ColumnStore Storage Architecture
When you create a table on MariaDB ColumnStore, the system creates at least one file per column in the table. So, for instance, a table created with three columns would have a minimum of three, separately addressable logical objects created on a SAN or on the local disk of a Performance Module.
ColumnStore writes the table schema locally to /usr/local/mariadb/columnstore/mysql/db with all the other non-ColumnStore tables. The data you write to the ColumnStore table is stored across the Performance Modules in DB Roots, which are located in /usr/local/mariadb/columnstore/datax.
Each column in the table is stored independently in a logical measure of 8,388,608 rows called an Extent. Extents for 1 byte datatypes consume 8MB; 2 byte datatypes require 16MB; 4 byte datatypes 32MB; 8 bytes 64MB; and variable size datatypes 64MB. Once an Extent becomes full, ColumnStore creates a new Extent. String columns greater than 8 characters store indexes in the main column file and actual values in separate dictionary files.
Extents are physically stored as a collection of blocks. Each block is 8KB. Every database block is uniquely identified by its Logical Block Identifier, or LBID.
The physical file ColumnStore writes to disk is called a segment file. Once segment files reach the maximum number of extents, ColumnStore automatically creates a new segment file. You can set the maximum number of extents in a segment file using
ExtentsPreSegmentFile in the
ColumnStore.xml file. It should be set to a multiple of the number of DB Roots. The default value is 2.
Collectively, all of a column's segment files for one or more extents for a partition. This is the horizontal partitioning in ColumnStore. Partitions are stored in hierarchical structures organized by segments, (that is, folders). ColumnStore meta-stores maps file structure and location to the DB schema as well as in the
FilesPerColumnPartition in the
ColumnStore.xml file. The default value is 4. Additionally, by default, ColumnStore compresses data.
ColumnStore uses a smart structure called an Extent Map to provide a logical range for partitioning and remove the need for indexing, manual table partitioning, materialized views, summary tables and other structures and objects that row-based databases must implement for query performance.
Extents are logical blocks of space that exist within a physical segment file, and is anywhere between 8 and 64 MB in size. Each Extent supports the same number of rows, with smaller data types using less disk space. The Extent Map catalogs Extents to their corresponding blocks (LBID's), along with minimum and maximum values for the column's data within the Extent.

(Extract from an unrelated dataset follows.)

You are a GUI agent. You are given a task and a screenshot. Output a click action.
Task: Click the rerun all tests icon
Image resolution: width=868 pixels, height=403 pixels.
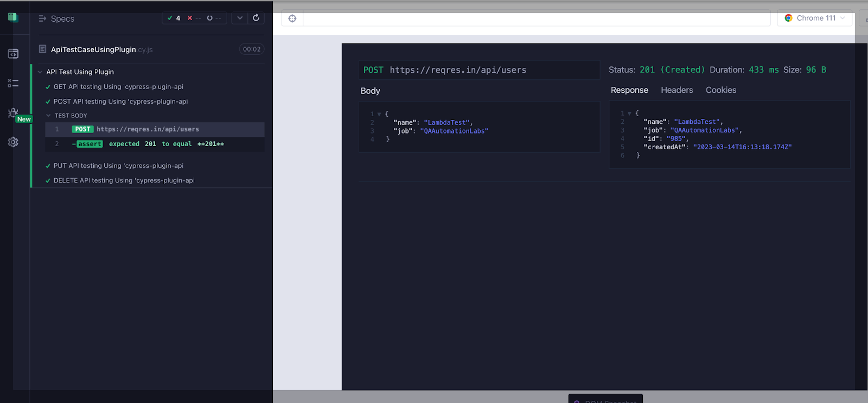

The primary Performance Module has a master copy of the Extent Map. On system startup, the file is read into memory, then physically copied to all other participating User and Performance modules for disaster recovery and failover. Nodes keep the Extent Map in memory for quick access. As Extents are modified, updates are broadcast to participating nodes.
Using the Extent Map, ColumnStore can perform logical range partitioning and only retrieve the blocks needed to satisfy the query. This is done through Extent Elimination, the process of eliminating Extents from the results that don't meet the given join and filter conditions of the query, which reduces the overall I/O operations.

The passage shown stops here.